# YOUR INSTRUCTIONS
Transcribe the records below verbatim, preserving every line in its original order.

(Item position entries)
<<<<

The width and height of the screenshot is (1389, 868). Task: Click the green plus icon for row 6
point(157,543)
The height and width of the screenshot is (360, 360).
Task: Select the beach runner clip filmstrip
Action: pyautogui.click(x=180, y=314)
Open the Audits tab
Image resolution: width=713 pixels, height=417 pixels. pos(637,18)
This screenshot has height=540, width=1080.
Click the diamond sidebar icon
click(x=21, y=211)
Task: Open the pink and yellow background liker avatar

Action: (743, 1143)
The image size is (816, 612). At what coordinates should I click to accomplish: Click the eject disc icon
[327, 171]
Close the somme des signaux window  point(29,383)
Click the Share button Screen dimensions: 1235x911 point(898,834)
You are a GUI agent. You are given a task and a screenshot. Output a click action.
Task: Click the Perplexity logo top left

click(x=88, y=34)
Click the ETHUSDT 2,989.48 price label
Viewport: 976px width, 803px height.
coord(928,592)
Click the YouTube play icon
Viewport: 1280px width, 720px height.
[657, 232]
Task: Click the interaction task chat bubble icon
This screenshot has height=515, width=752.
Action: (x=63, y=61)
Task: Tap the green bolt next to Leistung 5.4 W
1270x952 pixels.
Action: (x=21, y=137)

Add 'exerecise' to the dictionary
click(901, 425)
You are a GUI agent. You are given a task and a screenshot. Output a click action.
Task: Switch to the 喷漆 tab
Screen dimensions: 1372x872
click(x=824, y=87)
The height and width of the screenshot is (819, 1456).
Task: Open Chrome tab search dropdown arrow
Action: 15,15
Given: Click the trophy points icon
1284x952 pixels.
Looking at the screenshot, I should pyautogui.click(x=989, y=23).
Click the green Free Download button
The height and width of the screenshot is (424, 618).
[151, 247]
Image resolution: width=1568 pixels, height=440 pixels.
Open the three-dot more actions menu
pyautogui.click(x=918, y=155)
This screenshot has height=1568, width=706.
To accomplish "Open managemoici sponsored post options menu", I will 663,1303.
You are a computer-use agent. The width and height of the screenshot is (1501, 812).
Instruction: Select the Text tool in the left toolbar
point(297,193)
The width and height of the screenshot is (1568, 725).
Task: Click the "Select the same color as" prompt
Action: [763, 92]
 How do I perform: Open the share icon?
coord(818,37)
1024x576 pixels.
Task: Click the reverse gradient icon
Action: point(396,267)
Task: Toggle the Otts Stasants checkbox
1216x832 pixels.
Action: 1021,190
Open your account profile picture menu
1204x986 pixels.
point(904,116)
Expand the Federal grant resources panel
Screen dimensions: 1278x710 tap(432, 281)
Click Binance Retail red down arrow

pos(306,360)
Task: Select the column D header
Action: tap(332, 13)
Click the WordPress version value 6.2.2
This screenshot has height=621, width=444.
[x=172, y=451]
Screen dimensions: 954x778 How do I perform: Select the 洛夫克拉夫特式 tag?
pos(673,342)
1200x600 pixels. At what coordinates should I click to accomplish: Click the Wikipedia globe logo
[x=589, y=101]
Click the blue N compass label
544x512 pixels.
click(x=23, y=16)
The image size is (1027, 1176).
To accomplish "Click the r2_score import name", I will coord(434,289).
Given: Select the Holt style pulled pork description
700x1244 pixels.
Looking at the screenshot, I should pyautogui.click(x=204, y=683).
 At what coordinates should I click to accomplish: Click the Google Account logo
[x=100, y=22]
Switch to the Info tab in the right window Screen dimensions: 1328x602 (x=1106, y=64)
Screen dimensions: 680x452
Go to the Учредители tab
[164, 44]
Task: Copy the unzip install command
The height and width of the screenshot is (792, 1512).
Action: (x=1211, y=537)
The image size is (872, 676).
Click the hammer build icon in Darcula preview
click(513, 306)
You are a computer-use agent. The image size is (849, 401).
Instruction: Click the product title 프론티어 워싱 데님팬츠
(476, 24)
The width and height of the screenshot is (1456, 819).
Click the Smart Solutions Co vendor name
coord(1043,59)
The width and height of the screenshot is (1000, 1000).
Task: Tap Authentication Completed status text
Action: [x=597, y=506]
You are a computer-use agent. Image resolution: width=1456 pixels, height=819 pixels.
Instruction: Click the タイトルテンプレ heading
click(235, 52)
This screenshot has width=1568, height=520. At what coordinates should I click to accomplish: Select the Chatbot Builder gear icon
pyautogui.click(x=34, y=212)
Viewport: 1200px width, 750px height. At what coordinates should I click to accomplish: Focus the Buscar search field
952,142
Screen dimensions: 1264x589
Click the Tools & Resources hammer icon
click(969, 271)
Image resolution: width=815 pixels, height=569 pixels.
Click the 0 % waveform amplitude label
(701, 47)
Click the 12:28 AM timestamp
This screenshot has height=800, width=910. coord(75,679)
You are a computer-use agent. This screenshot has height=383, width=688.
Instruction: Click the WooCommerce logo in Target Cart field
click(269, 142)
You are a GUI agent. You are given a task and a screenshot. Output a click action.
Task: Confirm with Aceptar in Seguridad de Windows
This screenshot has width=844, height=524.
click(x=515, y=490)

>>>>

# ANSWER TO THIS TASK
The width and height of the screenshot is (1389, 868). Task: Click the green plus icon for row 6
point(157,543)
The height and width of the screenshot is (360, 360).
Task: Select the beach runner clip filmstrip
Action: pyautogui.click(x=180, y=314)
Open the Audits tab
Image resolution: width=713 pixels, height=417 pixels. pos(637,18)
This screenshot has height=540, width=1080.
Click the diamond sidebar icon
click(x=21, y=211)
Task: Open the pink and yellow background liker avatar

Action: (743, 1143)
The image size is (816, 612). At what coordinates should I click to accomplish: Click the eject disc icon
[327, 171]
Close the somme des signaux window  point(29,383)
Click the Share button Screen dimensions: 1235x911 point(898,834)
You are a GUI agent. You are given a task and a screenshot. Output a click action.
Task: Click the Perplexity logo top left

click(x=88, y=34)
Click the ETHUSDT 2,989.48 price label
Viewport: 976px width, 803px height.
coord(928,592)
Click the YouTube play icon
Viewport: 1280px width, 720px height.
[657, 232]
Task: Click the interaction task chat bubble icon
This screenshot has height=515, width=752.
Action: (x=63, y=61)
Task: Tap the green bolt next to Leistung 5.4 W
1270x952 pixels.
Action: (x=21, y=137)

Add 'exerecise' to the dictionary
click(901, 425)
You are a GUI agent. You are given a task and a screenshot. Output a click action.
Task: Switch to the 喷漆 tab
Screen dimensions: 1372x872
click(x=824, y=87)
The height and width of the screenshot is (819, 1456).
Task: Open Chrome tab search dropdown arrow
Action: 15,15
Given: Click the trophy points icon
1284x952 pixels.
Looking at the screenshot, I should pyautogui.click(x=989, y=23).
Click the green Free Download button
The height and width of the screenshot is (424, 618).
[151, 247]
Image resolution: width=1568 pixels, height=440 pixels.
Open the three-dot more actions menu
pyautogui.click(x=918, y=155)
This screenshot has height=1568, width=706.
To accomplish "Open managemoici sponsored post options menu", I will 663,1303.
You are a computer-use agent. The width and height of the screenshot is (1501, 812).
Instruction: Select the Text tool in the left toolbar
point(297,193)
The width and height of the screenshot is (1568, 725).
Task: Click the "Select the same color as" prompt
Action: [763, 92]
 How do I perform: Open the share icon?
coord(818,37)
1024x576 pixels.
Task: Click the reverse gradient icon
Action: point(396,267)
Task: Toggle the Otts Stasants checkbox
1216x832 pixels.
Action: 1021,190
Open your account profile picture menu
1204x986 pixels.
point(904,116)
Expand the Federal grant resources panel
Screen dimensions: 1278x710 tap(432, 281)
Click Binance Retail red down arrow

pos(306,360)
Task: Select the column D header
Action: tap(332, 13)
Click the WordPress version value 6.2.2
This screenshot has height=621, width=444.
[x=172, y=451]
Screen dimensions: 954x778 How do I perform: Select the 洛夫克拉夫特式 tag?
pos(673,342)
1200x600 pixels. At what coordinates should I click to accomplish: Click the Wikipedia globe logo
[x=589, y=101]
Click the blue N compass label
544x512 pixels.
click(x=23, y=16)
The image size is (1027, 1176).
To accomplish "Click the r2_score import name", I will coord(434,289).
Given: Select the Holt style pulled pork description
700x1244 pixels.
Looking at the screenshot, I should pyautogui.click(x=204, y=683).
 At what coordinates should I click to accomplish: Click the Google Account logo
[x=100, y=22]
Switch to the Info tab in the right window Screen dimensions: 1328x602 (x=1106, y=64)
Screen dimensions: 680x452
Go to the Учредители tab
[164, 44]
Task: Copy the unzip install command
The height and width of the screenshot is (792, 1512).
Action: (x=1211, y=537)
The image size is (872, 676).
Click the hammer build icon in Darcula preview
click(513, 306)
You are a computer-use agent. The image size is (849, 401).
Instruction: Click the product title 프론티어 워싱 데님팬츠
(476, 24)
The width and height of the screenshot is (1456, 819).
Click the Smart Solutions Co vendor name
coord(1043,59)
The width and height of the screenshot is (1000, 1000).
Task: Tap Authentication Completed status text
Action: [x=597, y=506]
You are a computer-use agent. Image resolution: width=1456 pixels, height=819 pixels.
Instruction: Click the タイトルテンプレ heading
click(235, 52)
This screenshot has width=1568, height=520. At what coordinates should I click to accomplish: Select the Chatbot Builder gear icon
pyautogui.click(x=34, y=212)
Viewport: 1200px width, 750px height. At what coordinates should I click to accomplish: Focus the Buscar search field
952,142
Screen dimensions: 1264x589
Click the Tools & Resources hammer icon
click(969, 271)
Image resolution: width=815 pixels, height=569 pixels.
Click the 0 % waveform amplitude label
(701, 47)
Click the 12:28 AM timestamp
This screenshot has height=800, width=910. coord(75,679)
You are a computer-use agent. This screenshot has height=383, width=688.
Instruction: Click the WooCommerce logo in Target Cart field
click(269, 142)
You are a GUI agent. You are given a task and a screenshot. Output a click action.
Task: Confirm with Aceptar in Seguridad de Windows
This screenshot has width=844, height=524.
click(x=515, y=490)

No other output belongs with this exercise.